Kent to deliver huge highway maintenance programme with Network North funding

Kent County Council is to deliver a Pothole Blitz Programme across the county.

The programme will see many potholes being repaired, including the prevention of potholes and highway defects from forming in the future.

Its ‘Pothole Blitz’ work started in March and will continue until autumn 2024. This will help it to complete the repairs in the best weather conditions and allows the council to make sure the permanent repairs are done in the right conditions.

Network North funding is an £8.3 billion commitment to highways maintenance across England over the next 11 years. Kent is due to receive £135 million in total between 2023 to 2024 and 2033 to 2034.

The additional funding will be on top of the £50 million that is due to be invested in Kent’s roads this coming year. This is part of the council’s planned Asset Investment programme which includes £25 million of its capital budget to supplement the DfT Maintenance grant.

This funding is in addition to local transport funding from the last Spending Review and additional to what local highway authorities were expecting in the future. It will represent a significant increase in Department for Transport (DfT) support for local roads.  Kent County Council will receive £4.296 million for 23/24 and a further £4.296 million for 24/25 on top of the already confirmed DfT maintenance grant funding for those years.
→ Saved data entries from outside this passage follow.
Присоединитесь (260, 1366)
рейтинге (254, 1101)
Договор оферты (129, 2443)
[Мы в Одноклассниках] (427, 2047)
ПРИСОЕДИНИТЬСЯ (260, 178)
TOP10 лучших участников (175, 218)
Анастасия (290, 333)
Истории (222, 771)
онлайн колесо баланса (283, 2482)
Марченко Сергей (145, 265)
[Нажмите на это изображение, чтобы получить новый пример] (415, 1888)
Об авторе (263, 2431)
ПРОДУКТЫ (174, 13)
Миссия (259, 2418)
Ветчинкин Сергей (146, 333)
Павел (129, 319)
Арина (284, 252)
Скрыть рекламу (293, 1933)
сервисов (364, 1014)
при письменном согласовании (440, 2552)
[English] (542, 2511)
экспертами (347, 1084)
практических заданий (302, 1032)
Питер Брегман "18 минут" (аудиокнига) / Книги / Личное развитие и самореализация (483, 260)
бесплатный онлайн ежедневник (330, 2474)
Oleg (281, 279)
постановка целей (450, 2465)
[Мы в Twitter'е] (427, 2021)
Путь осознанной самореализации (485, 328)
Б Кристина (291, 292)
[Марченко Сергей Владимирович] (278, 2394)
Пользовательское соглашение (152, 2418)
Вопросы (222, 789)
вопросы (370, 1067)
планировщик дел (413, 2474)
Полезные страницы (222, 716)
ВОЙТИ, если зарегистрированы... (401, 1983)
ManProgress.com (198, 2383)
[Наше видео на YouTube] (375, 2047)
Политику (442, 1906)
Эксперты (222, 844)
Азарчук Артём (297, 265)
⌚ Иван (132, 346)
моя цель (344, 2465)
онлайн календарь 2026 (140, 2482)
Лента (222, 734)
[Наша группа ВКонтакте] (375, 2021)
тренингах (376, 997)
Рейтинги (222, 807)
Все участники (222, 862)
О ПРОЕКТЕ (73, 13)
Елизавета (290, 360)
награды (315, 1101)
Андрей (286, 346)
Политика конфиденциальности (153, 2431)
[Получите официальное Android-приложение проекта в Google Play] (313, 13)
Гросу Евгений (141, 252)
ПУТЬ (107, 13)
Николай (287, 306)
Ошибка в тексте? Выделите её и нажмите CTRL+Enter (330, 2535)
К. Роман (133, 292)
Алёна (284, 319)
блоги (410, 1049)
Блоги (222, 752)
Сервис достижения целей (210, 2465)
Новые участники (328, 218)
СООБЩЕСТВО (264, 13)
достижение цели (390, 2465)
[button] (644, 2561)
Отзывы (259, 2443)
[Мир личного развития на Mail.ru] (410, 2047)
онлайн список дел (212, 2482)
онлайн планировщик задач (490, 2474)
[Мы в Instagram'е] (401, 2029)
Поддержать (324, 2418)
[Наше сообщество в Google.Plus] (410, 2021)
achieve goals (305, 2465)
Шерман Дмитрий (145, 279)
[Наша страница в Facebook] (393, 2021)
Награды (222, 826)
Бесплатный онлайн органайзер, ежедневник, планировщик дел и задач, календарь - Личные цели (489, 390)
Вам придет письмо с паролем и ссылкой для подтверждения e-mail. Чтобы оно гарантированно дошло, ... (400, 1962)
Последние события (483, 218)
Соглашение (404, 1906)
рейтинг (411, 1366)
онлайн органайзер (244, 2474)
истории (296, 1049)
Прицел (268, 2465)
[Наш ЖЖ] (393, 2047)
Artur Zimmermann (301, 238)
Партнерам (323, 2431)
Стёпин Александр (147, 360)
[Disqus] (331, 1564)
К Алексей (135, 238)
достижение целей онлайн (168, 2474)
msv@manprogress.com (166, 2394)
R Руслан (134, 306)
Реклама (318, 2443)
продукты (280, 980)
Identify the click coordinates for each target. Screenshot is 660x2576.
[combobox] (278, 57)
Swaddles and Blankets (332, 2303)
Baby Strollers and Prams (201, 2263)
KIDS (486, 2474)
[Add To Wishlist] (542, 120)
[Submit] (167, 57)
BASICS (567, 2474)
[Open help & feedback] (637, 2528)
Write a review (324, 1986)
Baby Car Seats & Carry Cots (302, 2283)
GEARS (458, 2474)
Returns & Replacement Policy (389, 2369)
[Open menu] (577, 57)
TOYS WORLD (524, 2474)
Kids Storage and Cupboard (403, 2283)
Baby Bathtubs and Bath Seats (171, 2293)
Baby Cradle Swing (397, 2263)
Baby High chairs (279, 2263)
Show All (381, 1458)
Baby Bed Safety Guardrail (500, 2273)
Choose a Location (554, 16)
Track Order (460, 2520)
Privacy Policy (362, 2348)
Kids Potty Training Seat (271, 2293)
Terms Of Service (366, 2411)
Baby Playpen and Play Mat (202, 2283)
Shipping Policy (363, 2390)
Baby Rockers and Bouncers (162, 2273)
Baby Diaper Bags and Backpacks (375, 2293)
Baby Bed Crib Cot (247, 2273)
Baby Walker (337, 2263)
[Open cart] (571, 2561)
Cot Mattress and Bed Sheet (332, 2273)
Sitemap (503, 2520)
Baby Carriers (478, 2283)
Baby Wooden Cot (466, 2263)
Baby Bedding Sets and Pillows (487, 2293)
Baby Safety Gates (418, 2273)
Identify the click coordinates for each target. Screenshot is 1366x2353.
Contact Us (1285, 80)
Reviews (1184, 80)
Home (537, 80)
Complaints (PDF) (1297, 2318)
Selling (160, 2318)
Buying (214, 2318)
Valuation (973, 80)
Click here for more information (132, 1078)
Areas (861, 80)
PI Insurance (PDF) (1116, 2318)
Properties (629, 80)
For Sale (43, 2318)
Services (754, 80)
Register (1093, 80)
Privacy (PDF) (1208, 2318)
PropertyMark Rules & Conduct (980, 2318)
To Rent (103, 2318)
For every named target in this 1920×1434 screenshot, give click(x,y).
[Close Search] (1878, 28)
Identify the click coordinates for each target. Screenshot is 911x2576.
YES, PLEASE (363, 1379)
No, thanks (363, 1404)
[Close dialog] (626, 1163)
The Kent highways teams are well underway identifying and planning the Pothole Blitz programme. Due to the nature of the works and the already unprecedented demand for road space (including the work of utility companies), the programme is spread over a number of months in a fully co-ordinated way. This minimises the disruption and impact to road users.

Innovation is at the forefront of Kent’s highways maintenance delivery, said the council. the ciuncil has said it will always seek to use the latest technology and materials to deliver quality work in the most efficient way. Last year it introduced the Pothole Pro that helped us use a more efficient delivery. This meant that the council could work quicker to remove old road surfaces for repair. The council will look to use this again alongside mini planers and pavers. These smaller items of machinery can be beneficial in narrower roads and in an urban environment, reducing working zones and speeding up the repair work and minimising disruption to road users.

As part of its annual asset programmes the council will review new techniques and materials such as warm mix asphalts. These are more environmentally friendly, with a reduced carbon production and emissions. This combined with the latest rejuvenating bitumen helps our approach to use the very latest materials for cost-effective maintenance.

Road space and permit numbers are at a 10-year high with large volumes of work taking place across the our road network.

To work alongside utility companies effectively in a co-ordinated approach and to minimise disruption on our roads the council said it is:

  • using the Kent Lane Rental Scheme and Kent Permit Scheme
  • sharing its advanced programme of works with utility companies.
  • having regular Highway Authorities and Utilities Committee (HAUC) meetings with representatives.

To help with the additional workload, the council has :

  • increased staffing in its streetworks team
  • introduced dedicated road closure inspectors, who will ensure compliance with conditions and diversionary routes. They will also make sure closures are used effectively and are not unnecessarily long.